Bill to ban spot appeals would eliminate the Pennsylvania ‘newcomer tax’
By Anthony Hennen
The Center Square
The practice of spot appeals to reassess property taxes after a sale may be coming to an end in Pennsylvania.
While the state’s uniformity clause prevents individual properties from being singled out, that has not stopped some school districts in appealing assessments when a house is sold.
The Senate Urban Affairs & Housing Committee met to advance HB297, sponsored by Sen. David Argall, R-Berks/Schuylkill, that treats spot appeals as spot reassessments, which is prohibited by state law.
“My legislation will remove a taxing jurisdiction’s ability to appeal the assessment of a property based solely on the sale of the property,” Argall wrote in a legislative memo. “Taxing authorities may only appeal an assessment when the property has gone through a countywide reassessment, been divided into smaller parcels, or a change in the productive use of the property has occurred.”
“School districts, in particular, have been very aggressive in the use of this practice. Spot appeals can increase taxes on residential properties drastically,” Argall noted. “Two local residents have had their taxes raised through this unfair practice by $8,000 and $6,000, respectively. Furthermore, property owners in certain school districts fear making any improvements to the exterior of their property due to aggressive spot appeals and higher property taxes.”
Allegheny County has attracted media attention for using spot appeals, where it is sometimes referred to as a “newcomer tax.” Property values have gone up, and some school districts want to boost tax revenues with spot appeals, realizing increases before the next reassessment.
“I think it is a very well-intentioned bill that actually gets at a number of different issues we face,” said Sen. Nikil Saval, D-Philadelphia. Saval, however, did not endorse the bill.
“I believe that there is a more comprehensive solution to this,” Saval said. “We could have more reliable countywide assessments.”
Countywide reassessments vary greatly, and state law leaves the timing of reassessments up to the counties.

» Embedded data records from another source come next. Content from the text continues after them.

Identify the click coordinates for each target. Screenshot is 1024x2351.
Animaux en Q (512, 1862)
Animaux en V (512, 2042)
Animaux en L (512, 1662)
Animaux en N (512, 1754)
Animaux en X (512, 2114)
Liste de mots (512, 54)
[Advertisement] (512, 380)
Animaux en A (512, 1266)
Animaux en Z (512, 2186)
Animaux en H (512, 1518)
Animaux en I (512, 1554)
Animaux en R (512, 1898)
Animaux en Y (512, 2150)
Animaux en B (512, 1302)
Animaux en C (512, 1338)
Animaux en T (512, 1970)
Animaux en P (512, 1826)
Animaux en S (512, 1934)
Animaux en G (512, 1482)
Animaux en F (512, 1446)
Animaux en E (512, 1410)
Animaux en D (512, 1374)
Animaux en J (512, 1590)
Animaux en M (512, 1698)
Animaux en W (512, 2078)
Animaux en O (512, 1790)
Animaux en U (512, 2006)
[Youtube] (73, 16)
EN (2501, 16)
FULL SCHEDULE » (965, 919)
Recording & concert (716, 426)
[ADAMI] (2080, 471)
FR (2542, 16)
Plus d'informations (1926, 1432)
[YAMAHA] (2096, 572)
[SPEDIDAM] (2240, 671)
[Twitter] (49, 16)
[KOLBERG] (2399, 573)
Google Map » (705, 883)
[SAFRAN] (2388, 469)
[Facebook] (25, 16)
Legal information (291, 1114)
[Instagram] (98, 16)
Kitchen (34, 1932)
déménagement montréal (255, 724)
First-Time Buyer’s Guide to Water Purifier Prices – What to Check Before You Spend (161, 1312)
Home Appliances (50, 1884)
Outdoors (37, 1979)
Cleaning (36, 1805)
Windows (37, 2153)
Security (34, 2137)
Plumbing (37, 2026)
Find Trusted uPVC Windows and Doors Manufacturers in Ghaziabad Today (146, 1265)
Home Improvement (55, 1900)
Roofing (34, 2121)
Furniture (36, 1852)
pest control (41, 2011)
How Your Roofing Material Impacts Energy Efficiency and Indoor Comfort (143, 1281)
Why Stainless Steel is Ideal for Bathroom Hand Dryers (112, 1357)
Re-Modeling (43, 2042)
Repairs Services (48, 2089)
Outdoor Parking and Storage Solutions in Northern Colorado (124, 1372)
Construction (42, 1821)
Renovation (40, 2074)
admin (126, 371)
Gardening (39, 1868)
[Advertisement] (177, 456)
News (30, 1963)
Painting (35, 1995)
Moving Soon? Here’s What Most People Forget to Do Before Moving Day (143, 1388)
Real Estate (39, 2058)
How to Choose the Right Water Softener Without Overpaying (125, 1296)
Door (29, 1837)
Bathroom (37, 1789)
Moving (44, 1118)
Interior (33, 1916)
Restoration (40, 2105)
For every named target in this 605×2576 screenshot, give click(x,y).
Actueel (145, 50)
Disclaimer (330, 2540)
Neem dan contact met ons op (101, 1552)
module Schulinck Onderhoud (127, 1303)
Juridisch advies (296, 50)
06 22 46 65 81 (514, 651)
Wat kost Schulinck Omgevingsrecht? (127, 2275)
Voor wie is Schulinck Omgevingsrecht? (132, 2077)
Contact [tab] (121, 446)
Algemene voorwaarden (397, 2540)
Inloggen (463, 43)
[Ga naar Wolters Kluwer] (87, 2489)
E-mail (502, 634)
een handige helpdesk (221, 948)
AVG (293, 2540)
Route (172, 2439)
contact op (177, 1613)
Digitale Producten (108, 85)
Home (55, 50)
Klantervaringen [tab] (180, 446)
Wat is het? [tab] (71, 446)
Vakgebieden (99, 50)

Allegheny County hasn’t held a countywide reassessment since 2013, and some counties, such as Mercer County, have not reassessed property since the 1970s, for example.
Pennsylvania is one of nine states that has no state property reassessment requirement, according to the Tax Foundation.
“The combination of infrequent reassessment with rate increases shifts the property tax burden away from those whose property has been appreciating onto those whose property values have been declining,” Justin Higginbottom of the Tax Foundation noted.